Designed by Krzysztof Kotala, owner of Warsaw-based 8 + 8 Concept Studio, the Polish architect is currently looking for investors to turn the unconventional idea into reality and believes it could have strong commercial potential. “This will be something original. It should be somewhere where there is a tradition of tennis. Dubai is the perfect place for this idea.”

However some engineers have warned that such a design could be prohibitively expensive and extremely difficult to realize. Sarah Fray, director of engineering and technical services at the Instituiton of Structural Engineers in London, told MailOnline that one of the biggest challenges would be to create a large span of glass to cover the court. She said this would have to be at least 108ft wide to accommodate the court and spectators.

Currently, flat panels of glass can be manufactured in single pieces around 32ft long but new machinery would have to be invented to make larger panes of curved glass, the type of which would be needed for the design.

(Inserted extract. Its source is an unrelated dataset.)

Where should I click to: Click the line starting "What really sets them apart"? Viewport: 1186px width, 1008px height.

“The more joints there are, the more likely it would leak,” Fray said. “The design would also need to be thought out in terms of how it would react to an impact. Any boat would have to be kept well clear and a dropped anchor would destroy it,” she warned, adding that the design would have to withstand earthquakes and tsunamis too.

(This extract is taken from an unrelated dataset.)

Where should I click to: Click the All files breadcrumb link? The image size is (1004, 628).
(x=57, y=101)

“The technological challenges are big, but the human challenges are bigger,” she said, explaining that there would have to be a way for the structure to be connected to the surface and easily evacuate people in the event of an emergency.

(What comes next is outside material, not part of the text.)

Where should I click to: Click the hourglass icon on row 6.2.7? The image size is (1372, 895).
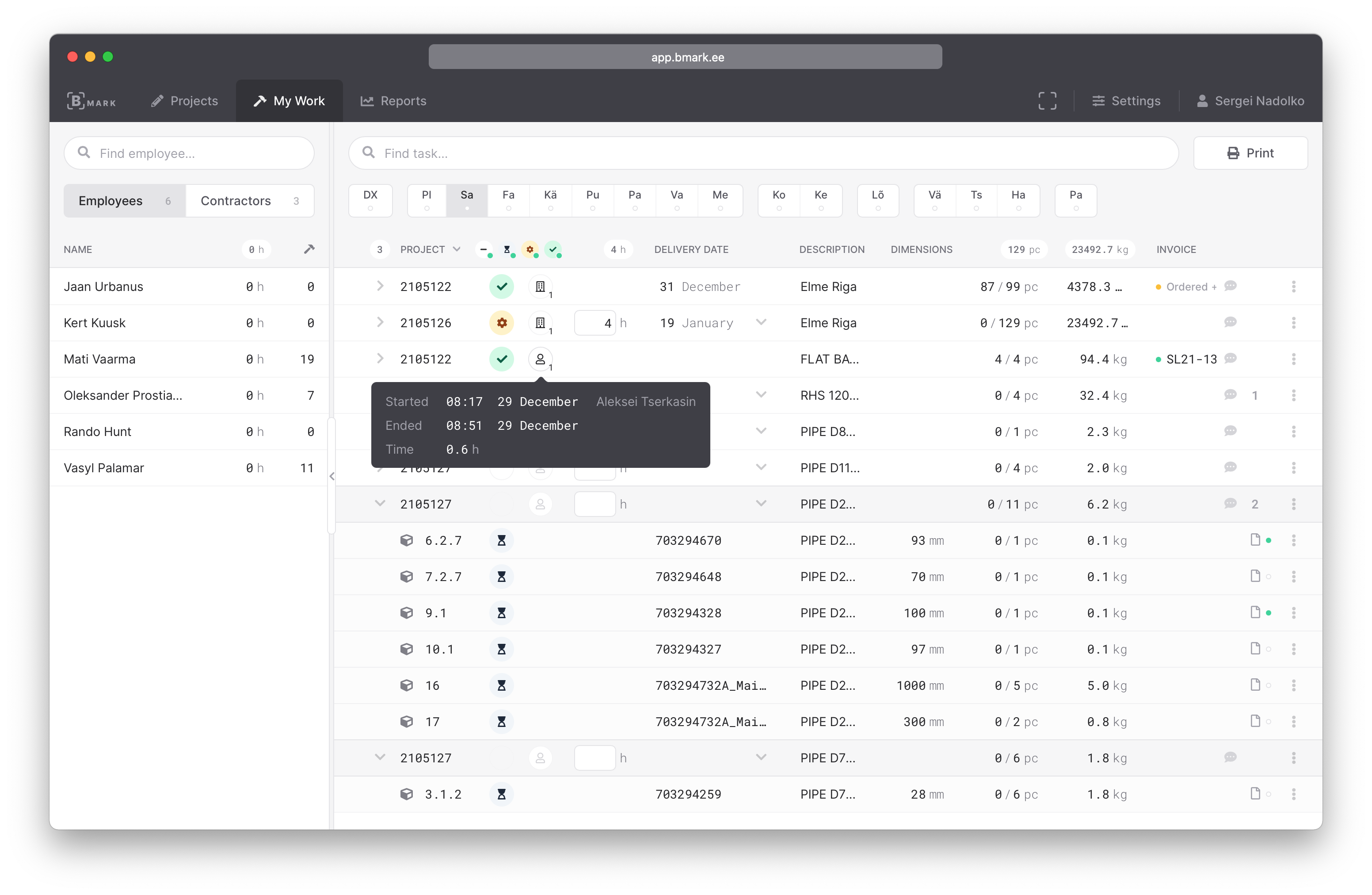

However, she conceded that the arched shape of the underwater court is the best way of resisting pressure, the likes of which would be vast, particularly if the court was submerged at a decent depth beneath the waves.

“The arch is the right sort of structural shape but the challenge of making technology to create huge pieces of glass for a stadium event is enormous – and the glass would weigh possibly a hundred tons. It would also have to be incredibly thick to cope with the pressure exerted by the water.”

If funds were raised to build the arena it would be difficult to construct and would have to be built ‘wet’, she explained. “You’d have to construct a watertight base, sit the glass on top and seal it and then pump the water out.”

Ms Fray said that while getting the court into position there would be feasible, constructing and moving the materials above the waves would be a monumental challenge and cost an incredible amount of money. “I would be surprised if someone could afford to do this,” she said, adding, “It would make Wimbledon’s retracting roof quite cheap [in comparison]”.

There is also the question of whether, if built, the stadium would be any good for a game of tennis. “I don’t know if you could play tennis in it – there’s light refracting above and I don’t know how you’d control it,” she said. “I can’t imagine players not finding the fish distracting either.”

Will Stewart, a fellow of the Institution of Engineering and Technology (IET) said that the design may not appear as bright inside as the concept images suggest. He explained the glass would have to be many feet thicker at the edges than at the center of the arch, so views of the ocean would not be as bright as they are in the concept pictures.

“Water in general and seawater in particular is not colorless, meaning that the outside may look murky. Pure water is greeny blue, seawater varies but is more colored,” he told MailOnline.

“For this reason it gets dark quite quickly as you go down in the sea, so the depth of water would have to be more limited than the diagrams suggest if the court was not to be totally dark.”